WHAT IS BEING ASKED — Search the records for the string "named". Copy each line where it occurs.

DATA FOR THE TASK —
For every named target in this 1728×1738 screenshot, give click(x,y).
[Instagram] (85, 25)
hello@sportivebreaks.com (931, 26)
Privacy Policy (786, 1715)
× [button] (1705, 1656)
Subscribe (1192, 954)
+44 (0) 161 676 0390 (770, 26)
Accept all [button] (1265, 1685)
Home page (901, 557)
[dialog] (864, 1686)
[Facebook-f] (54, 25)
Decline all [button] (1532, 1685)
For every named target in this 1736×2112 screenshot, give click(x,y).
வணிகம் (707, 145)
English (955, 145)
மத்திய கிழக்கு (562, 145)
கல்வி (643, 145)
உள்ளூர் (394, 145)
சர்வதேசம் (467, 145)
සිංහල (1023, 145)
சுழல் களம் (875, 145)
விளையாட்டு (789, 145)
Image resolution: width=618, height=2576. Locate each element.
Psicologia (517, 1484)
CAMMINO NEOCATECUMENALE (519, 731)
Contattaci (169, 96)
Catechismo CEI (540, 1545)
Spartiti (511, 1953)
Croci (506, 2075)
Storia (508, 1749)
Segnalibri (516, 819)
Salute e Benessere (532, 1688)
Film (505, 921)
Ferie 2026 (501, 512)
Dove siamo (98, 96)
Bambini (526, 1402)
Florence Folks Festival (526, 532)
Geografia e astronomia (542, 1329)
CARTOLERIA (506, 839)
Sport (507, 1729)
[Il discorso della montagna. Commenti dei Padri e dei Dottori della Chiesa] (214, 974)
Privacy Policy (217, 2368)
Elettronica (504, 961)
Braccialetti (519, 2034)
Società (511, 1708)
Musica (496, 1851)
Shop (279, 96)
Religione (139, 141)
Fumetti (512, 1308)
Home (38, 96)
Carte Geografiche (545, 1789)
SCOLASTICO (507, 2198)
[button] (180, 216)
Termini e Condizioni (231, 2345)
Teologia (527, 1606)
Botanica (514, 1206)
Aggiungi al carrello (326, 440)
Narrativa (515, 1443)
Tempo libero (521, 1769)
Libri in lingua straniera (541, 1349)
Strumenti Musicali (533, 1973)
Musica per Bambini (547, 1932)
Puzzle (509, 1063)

WRITTEN REPLY —
For every named target in this 1728×1738 screenshot, give click(x,y).
For every named target in this 1736×2112 screenshot, give click(x,y).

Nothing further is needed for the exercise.